+++ Data supplied +++
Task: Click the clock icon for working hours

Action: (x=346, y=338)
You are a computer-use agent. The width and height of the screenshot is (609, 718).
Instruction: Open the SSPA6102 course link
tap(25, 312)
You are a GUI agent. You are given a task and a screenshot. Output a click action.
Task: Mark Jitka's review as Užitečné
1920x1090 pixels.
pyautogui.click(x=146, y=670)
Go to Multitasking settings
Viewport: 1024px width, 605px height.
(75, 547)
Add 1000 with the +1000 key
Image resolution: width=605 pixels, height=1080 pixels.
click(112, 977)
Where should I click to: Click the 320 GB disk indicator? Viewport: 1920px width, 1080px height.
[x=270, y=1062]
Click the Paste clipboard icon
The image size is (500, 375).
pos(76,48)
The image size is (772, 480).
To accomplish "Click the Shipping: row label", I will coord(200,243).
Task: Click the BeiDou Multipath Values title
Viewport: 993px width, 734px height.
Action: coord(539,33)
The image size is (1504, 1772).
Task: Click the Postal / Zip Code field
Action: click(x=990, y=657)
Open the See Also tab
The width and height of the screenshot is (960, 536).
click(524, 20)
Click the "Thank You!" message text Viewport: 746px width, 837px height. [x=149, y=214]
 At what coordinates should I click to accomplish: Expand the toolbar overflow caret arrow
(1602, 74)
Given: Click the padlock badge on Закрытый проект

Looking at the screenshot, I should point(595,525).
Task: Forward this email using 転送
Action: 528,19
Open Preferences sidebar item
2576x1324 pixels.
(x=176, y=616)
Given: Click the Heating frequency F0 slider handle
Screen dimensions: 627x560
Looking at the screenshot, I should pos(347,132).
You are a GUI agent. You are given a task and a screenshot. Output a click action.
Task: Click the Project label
+++
> **Exercise prompt**:
Please arrange the stretch from the start of the records through the line containing "tap(25, 312)" as a Markdown table with the columns Row and Line, leaving out blank lines.

> **Result of this exercise**:
| Row | Line |
|---|---|
| 1 | Task: Click the clock icon for working hours |
| 2 | Action: (x=346, y=338) |
| 3 | You are a computer-use agent. The width and height of the screenshot is (609, 718). |
| 4 | Instruction: Open the SSPA6102 course link |
| 5 | tap(25, 312) |